An Arabic Corpus of Fake News: Collection, Analysis and Classification

Alkhair, Maysoon; Meftouh, Karima; Smaïli, Kamel; Othman, Nouha

doi:10.1007/978-3-030-32959-4_21

Maysoon Alkhair⁷,
Karima Meftouh⁸,
Kamel Smaïli⁹ &
…
Nouha Othman¹⁰

Part of the book series: Communications in Computer and Information Science ((CCIS,volume 1108))

Included in the following conference series:

International Conference on Arabic Language Processing

1033 Accesses
31 Citations

Abstract

Over the last years, with the explosive growth of social media, huge amounts of rumors have been rapidly spread on the internet. Indeed, the proliferation of malicious misinformation and nasty rumors in social media can have harmful effects on individuals and society. In this paper, we investigate the content of the fake news in the Arabic world through the information posted on YouTube. Our contribution is threefold. First, we introduce a novel Arab corpus for the task of fake news analysis, covering the topics most concerned by rumors. We describe the corpus and the data collection process in detail. Second, we present several exploratory analysis on the harvested data in order to retrieve some useful knowledge about the transmission of rumors for the studied topics. Third, we test the possibility of discrimination between rumor and no rumor comments using three machine learning classifiers namely, Support Vector Machine (SVM), Decision Tree (DT) and Multinomial Naïve Bayes (MNB).

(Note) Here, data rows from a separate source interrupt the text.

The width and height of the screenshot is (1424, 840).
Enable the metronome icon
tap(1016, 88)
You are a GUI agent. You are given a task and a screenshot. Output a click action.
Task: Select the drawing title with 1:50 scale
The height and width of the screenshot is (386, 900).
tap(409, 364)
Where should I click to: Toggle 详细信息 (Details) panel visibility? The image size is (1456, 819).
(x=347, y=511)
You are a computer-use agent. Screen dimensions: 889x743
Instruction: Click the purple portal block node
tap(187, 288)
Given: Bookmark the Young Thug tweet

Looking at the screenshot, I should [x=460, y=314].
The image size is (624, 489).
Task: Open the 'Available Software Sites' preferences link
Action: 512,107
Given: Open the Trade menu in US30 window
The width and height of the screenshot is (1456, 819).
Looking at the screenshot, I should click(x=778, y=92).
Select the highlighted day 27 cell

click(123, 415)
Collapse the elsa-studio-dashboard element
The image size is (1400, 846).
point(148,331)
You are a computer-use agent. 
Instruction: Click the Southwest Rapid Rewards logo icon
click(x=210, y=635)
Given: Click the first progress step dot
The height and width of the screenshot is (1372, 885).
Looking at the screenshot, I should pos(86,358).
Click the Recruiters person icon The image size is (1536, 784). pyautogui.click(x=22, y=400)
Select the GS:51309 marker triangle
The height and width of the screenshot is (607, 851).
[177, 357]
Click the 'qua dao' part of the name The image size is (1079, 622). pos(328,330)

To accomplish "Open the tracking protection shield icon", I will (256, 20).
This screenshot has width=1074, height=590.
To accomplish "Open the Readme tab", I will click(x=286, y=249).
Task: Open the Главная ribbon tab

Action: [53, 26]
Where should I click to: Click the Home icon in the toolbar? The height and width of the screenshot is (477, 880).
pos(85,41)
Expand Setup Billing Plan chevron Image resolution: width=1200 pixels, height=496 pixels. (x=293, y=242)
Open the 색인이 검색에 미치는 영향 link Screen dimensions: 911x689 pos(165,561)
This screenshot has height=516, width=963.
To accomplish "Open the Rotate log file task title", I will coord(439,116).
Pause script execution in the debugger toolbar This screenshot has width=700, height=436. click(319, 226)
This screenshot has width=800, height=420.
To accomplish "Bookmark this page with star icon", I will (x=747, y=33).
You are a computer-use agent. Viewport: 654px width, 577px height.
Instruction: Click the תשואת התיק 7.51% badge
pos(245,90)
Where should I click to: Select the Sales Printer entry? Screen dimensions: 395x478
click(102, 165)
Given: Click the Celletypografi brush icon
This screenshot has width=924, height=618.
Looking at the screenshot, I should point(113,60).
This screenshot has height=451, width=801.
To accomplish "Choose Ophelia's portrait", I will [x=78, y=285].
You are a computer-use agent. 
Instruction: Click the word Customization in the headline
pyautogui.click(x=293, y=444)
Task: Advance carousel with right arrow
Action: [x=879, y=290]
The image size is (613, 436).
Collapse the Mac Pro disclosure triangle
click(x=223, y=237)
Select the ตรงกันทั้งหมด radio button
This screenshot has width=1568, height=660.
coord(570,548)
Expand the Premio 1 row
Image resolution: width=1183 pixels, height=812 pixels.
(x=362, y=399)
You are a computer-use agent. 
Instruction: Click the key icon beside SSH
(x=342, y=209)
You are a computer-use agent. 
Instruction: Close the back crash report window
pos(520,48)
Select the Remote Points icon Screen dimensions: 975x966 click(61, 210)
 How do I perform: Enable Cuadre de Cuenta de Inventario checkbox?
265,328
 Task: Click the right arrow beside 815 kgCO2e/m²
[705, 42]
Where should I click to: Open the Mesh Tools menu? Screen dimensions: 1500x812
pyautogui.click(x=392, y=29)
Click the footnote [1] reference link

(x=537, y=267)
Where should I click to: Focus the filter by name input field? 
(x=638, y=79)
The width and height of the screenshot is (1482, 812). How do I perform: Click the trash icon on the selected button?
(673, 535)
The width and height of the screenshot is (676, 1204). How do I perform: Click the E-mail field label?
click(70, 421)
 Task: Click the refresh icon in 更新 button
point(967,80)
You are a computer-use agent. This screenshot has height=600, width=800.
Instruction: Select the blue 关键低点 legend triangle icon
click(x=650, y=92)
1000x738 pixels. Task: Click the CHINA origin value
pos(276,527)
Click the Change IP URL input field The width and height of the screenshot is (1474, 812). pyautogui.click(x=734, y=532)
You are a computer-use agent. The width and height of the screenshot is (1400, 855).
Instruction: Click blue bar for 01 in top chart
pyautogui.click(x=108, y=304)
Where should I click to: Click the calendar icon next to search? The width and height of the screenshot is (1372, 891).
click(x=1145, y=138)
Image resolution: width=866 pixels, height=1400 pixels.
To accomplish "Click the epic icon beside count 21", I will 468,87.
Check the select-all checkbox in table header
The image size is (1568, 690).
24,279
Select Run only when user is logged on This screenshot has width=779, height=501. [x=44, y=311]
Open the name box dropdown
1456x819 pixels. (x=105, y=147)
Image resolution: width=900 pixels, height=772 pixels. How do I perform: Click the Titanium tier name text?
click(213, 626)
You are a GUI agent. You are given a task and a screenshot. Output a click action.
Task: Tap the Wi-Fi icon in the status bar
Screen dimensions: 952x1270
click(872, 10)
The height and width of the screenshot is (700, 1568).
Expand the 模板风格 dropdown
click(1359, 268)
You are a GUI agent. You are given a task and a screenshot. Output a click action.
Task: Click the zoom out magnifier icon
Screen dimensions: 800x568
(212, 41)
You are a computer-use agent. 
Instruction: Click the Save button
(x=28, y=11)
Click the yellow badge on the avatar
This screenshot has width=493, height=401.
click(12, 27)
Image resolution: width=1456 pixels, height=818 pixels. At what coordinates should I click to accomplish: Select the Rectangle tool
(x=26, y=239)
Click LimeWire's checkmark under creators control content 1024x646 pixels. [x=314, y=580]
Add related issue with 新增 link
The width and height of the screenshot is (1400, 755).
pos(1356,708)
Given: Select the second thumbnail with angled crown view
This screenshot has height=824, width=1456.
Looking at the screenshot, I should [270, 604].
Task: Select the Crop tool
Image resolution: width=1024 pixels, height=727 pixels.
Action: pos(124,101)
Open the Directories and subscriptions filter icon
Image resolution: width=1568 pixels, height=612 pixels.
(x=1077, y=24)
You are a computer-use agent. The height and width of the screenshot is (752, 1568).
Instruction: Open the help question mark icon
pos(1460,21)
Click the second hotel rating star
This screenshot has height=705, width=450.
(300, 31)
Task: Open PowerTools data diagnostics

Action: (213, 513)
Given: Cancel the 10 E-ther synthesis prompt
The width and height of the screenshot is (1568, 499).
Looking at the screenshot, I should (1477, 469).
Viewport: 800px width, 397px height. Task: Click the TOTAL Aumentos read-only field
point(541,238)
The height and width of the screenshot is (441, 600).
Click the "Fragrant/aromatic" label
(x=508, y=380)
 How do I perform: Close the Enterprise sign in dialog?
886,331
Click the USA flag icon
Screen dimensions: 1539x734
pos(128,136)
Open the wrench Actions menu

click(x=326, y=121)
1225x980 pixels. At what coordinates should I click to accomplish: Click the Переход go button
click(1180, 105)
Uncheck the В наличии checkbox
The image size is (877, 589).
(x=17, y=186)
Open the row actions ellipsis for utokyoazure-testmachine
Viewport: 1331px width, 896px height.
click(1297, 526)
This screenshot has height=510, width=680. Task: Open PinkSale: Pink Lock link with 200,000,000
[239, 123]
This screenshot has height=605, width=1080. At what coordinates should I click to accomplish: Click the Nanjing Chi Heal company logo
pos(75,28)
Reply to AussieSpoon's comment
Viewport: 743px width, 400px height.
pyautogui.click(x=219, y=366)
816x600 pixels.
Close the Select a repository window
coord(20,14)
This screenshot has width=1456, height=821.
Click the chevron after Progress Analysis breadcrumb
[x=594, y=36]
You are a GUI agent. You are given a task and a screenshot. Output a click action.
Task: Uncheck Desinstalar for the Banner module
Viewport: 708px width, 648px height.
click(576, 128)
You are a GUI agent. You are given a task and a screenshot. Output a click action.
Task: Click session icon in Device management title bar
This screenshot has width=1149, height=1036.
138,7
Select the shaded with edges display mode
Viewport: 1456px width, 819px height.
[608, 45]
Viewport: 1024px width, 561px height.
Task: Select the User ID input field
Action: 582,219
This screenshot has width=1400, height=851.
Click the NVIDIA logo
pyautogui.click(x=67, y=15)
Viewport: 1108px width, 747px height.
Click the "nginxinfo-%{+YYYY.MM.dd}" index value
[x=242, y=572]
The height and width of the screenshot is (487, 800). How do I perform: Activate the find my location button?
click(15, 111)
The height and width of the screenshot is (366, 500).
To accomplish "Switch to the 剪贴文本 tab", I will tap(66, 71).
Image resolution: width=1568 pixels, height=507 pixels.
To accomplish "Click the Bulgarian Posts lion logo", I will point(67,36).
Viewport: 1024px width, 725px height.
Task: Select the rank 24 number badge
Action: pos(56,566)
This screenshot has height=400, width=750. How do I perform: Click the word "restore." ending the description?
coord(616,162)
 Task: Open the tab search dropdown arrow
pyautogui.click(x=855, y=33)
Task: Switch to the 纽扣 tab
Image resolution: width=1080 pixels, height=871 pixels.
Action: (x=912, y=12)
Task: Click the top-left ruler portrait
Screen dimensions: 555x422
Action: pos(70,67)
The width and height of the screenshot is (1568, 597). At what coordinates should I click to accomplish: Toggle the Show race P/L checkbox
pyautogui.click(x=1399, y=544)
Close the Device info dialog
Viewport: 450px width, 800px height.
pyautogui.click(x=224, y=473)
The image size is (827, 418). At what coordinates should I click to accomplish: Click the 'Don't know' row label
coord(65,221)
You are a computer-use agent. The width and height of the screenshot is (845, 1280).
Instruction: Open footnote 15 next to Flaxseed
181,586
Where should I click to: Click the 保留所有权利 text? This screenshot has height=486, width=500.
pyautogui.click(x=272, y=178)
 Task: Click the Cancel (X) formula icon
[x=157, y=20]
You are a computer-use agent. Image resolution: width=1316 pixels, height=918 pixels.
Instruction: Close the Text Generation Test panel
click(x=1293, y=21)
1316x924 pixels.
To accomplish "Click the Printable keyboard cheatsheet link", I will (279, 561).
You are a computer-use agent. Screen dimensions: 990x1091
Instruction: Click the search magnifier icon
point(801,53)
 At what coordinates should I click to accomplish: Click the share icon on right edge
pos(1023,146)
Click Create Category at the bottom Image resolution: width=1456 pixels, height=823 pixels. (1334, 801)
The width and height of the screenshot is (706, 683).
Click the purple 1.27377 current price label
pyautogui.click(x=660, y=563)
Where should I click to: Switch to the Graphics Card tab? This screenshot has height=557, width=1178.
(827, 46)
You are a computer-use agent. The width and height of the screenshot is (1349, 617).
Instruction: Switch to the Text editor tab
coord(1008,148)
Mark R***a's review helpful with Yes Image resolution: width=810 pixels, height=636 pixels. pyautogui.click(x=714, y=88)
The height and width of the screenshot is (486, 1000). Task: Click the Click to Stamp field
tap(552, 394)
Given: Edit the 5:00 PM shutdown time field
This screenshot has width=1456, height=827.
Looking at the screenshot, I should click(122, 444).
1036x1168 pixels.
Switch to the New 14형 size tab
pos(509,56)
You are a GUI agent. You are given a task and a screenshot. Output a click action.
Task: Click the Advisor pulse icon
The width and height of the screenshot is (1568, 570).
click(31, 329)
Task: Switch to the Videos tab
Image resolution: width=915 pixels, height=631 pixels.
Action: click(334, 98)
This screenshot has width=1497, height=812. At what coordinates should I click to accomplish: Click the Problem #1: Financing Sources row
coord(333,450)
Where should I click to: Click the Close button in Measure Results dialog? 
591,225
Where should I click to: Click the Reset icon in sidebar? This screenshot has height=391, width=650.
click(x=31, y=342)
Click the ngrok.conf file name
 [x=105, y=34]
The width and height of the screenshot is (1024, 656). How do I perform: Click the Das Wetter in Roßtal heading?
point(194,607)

Access provided by Autonomous University of Puebla. Download conference paper PDF

Arabic Fake News Detection Based on Textual Analysis

Article Open access 11 February 2022

Survey of machine learning techniques for Arabic fake news detection

Article Open access 28 May 2024

Machine Learning for Hate Speech Detection in Arabic Social Media

Keywords

1 Introduction

Social networks such as Facebook, Twitter, Google+ and YouTube have become popular channels of communication where people can express different attitudes and opinions [5]. Consequently, a vast volume of reviews and comments has been created in the last years in social networks. Obviously, anyone can express his opinion and related information, which leads to accumulation of a huge amount of unverified information [2]. This issue was widely studied by the NLP community with a view to differentiating between a rumor (or fake news) and a proven information.

Researchers proposed automated or semi-automated approaches which can effectively help in handling and analyzing the tremendous amount of social network data. Recently, there has been much focus on the veracity of the information by studying and proposing algorithms in order to automatically detect rumors in social networks. However, most works analyze and measure the rumor only after its diffusion. The issue is that there is an important gap between its diffusion and its streaming detection. This can lead to a damaging effect on the social or political events of a country or even the world. The speed at which the breaking news is growing on the Internet does not allow enough time to check the information [8]. In order to analyse the rumors, the data are often extracted from Twitter, Facebook or YouTube [3, 18]. In fact, it is easier to spread a rumor in social networks since almost everything could be published.

Unlike most existing works which focus on identifying the rumors when they arise, in this paper, we investigate the content of the fake news in the Arabic world through the information posted on YouTube. The main objective of this work is to crawl Arabic rumors in order to build a corpus that we will share with the international community. We focused on three proven fake news concerning the death of personalities. We selected the death rumors of the following Arab celebrities: the dancer Fifi Abdou, the president Bouteflika and the comedian Adel Imam.

The remainder of this paper is structured as follows: in Sect. 2, we present related work on rumors analysis and rumors extraction. Then we give an overview of the rumors we collected and the way we categorize them. Thereafter, we give details about the collected corpus in Sect. 3. Several statistical analysis are described in Sect. 4. In Sect. 5, we present some results of machine learning classification algorithms and finally we conclude and outline some possible future works.

2 Related Work

In this section, we provide an overview of research into social media rumours with the focus on two crucial tasks namely, rumors extraction and analysis.

The comparability methods were widely used to identify similar data related to same rumors when the dataset is collected.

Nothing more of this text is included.